His team were better paid too and had lighter loads too. One day our Sherpa team (to the great embarrassment of Nema and Pemba) went on strike and demanded the same wages as the Bonington team. Perhaps they fancied the Spangles as well; I couldn’t blame them!

Eventually it was resolved and we made it to the beautiful villages not far from base camp, Kunde and Kumjung. For the children and mothers, that was the end of our trip. I and cousin Sarah made friends with the kids at the local hospital, and we collected treasures we found lying around – old bits of medical film, bandages, old scraps of anything we could play with. We played for hours in the thin, clean mountain air. Only one thing bothered me – having to drink Nepalese tea, flavoured with ghee. I never got used to it, legendary as it is for its health-giving qualities.

My father and Andrew trekked on with a few Sherpa companions. They got within sight of base camp, but then Andrew felt his recurrent malaria coming back. With no access to drugs in such an isolated place and at that high altitude, they had to turn back. Neither of them ever made it back to Everest. Years later Andrew, by then campaigning to raise awareness of Aids in southern Africa and of the need for land redistribution, died in a suspicious car accident in Namibia. 

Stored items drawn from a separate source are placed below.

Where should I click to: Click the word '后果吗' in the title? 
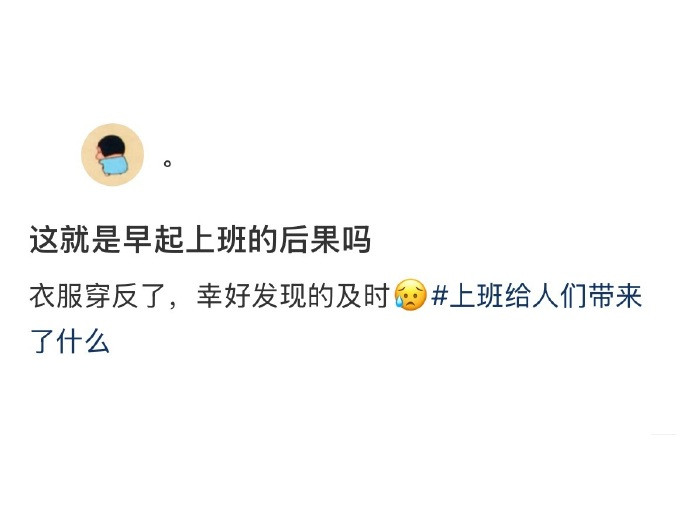(325, 240)
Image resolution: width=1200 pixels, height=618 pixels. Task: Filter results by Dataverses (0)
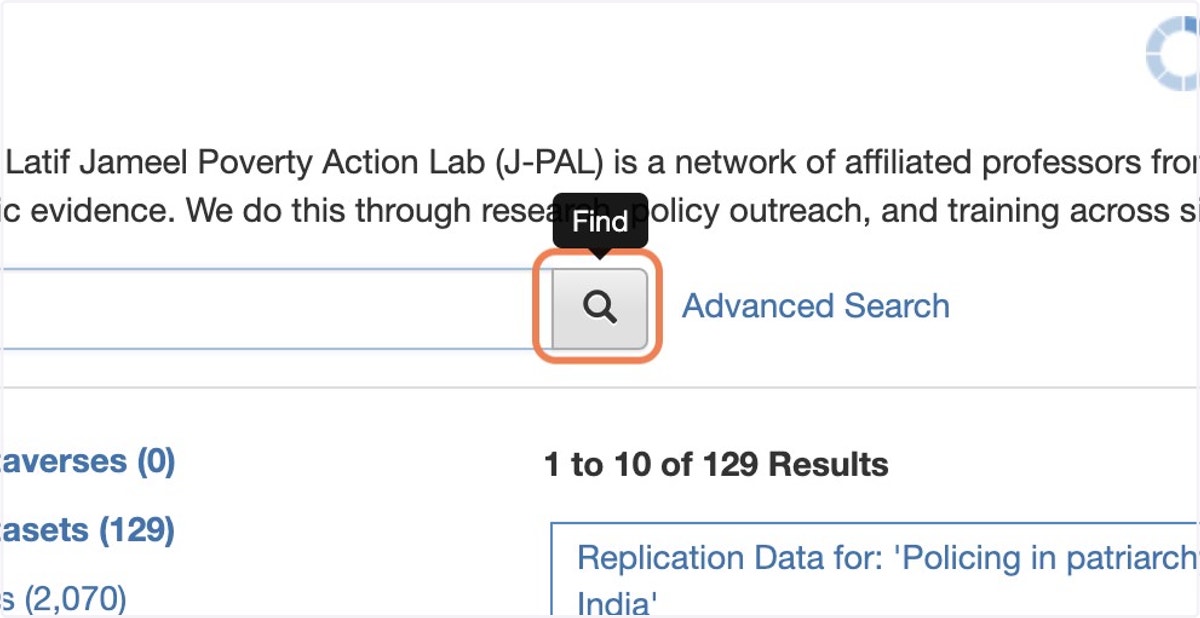(88, 461)
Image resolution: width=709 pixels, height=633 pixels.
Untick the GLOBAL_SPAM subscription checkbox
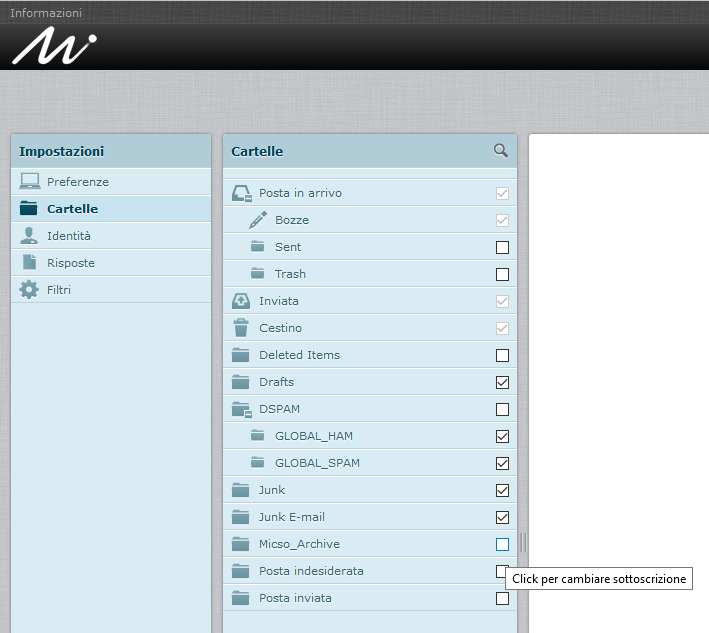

We returned to Kathmandu and took a tearful farewell from our friends, our Sherpa guides and friends. Hearing about the altercation at Everest reminded me of our own time in the shadow of the great mountain, in happier times when few Westerners were privileged to visit the Himalayas. Perhaps, in these days of so many organised expeditions, with so much money to be made on both sides, something real in the human relationship between the local people and the Westerners who come to visit has been lost.